I applied to many universities for degree and diploma courses, eventually deciding on UWE and a diploma course after an interviewer at Surrey convinced me there was no point having a 'second first degree'. I am now in my final year, having completed two years, four clinical placements, a handful of exams and many essays. I occasionally work as a healthcare assistant, which I still enjoy now as much as on my first day.
Before I started my university course I applied for a job as a bank HCA in my local hospital, just to see what I was letting myself in for. I will always remember the interviewer asking me one question: ‘There are two patients needing your attention, one hasn't had a wash yet this morning, one died earlier in the day and needs last offices, but you are due a break – what are you going to do first?’
I replied that I would go for my break, as I am not the only person working on the ward, and if I hadn't had a break I might not be working at my best. (Since then I have, of course, found myself putting off my tea break many times, as well as coming back early.) I suppose I must have done something right, as I was offered the job there and then. So a few weeks later I joined a week-long 'foundation course' teaching us the basics of manual handling, infection control, communication, nutrition and pressure ulcer prevention.

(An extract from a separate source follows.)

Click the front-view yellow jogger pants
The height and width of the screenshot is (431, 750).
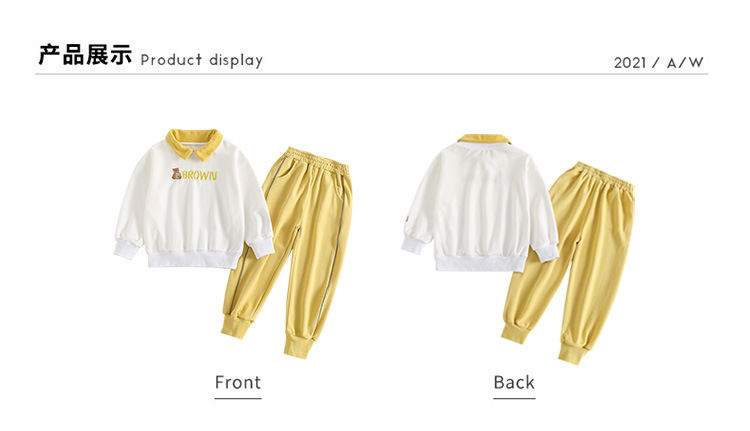(x=289, y=252)
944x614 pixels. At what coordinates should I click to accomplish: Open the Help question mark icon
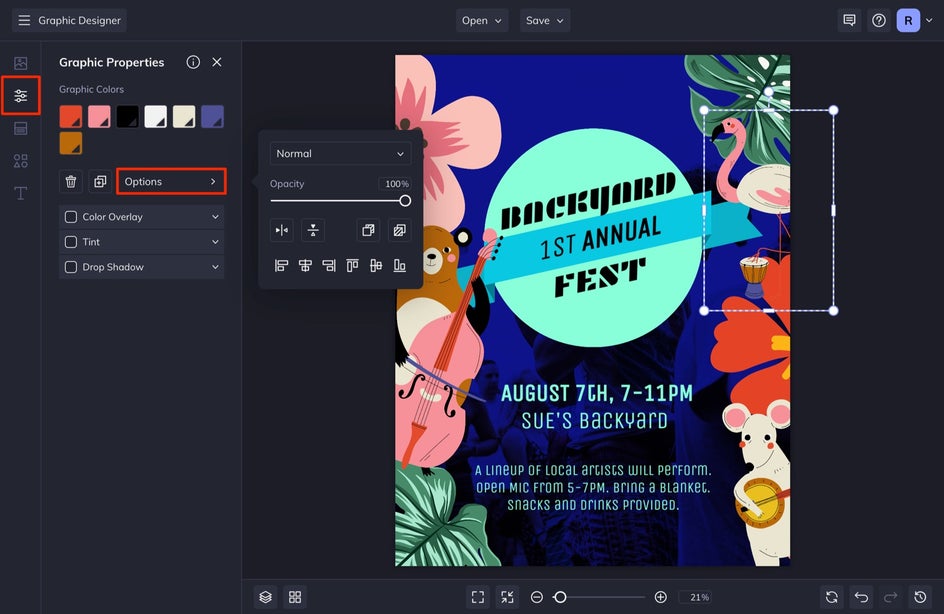[878, 20]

But I was left still not knowing what to expect from my first day – only a feeling that I was sure it would be interesting. For the first few shifts my new employers like new staff to work in an elderly care ward, and to be honest my first thoughts were that I didn't want to work with old people – how boring – I wanted to do exciting stuff!
I went in, met the staff, met the patients and had the best day at work I have ever had – from the first soiled bed to the last dirty bum, the day whizzed by and I loved it.
Whenever I can I still try to return to that same ward, all the staff work really well together, and I felt everyone valued my input. I don't think I could have had a better introduction to my nursing career.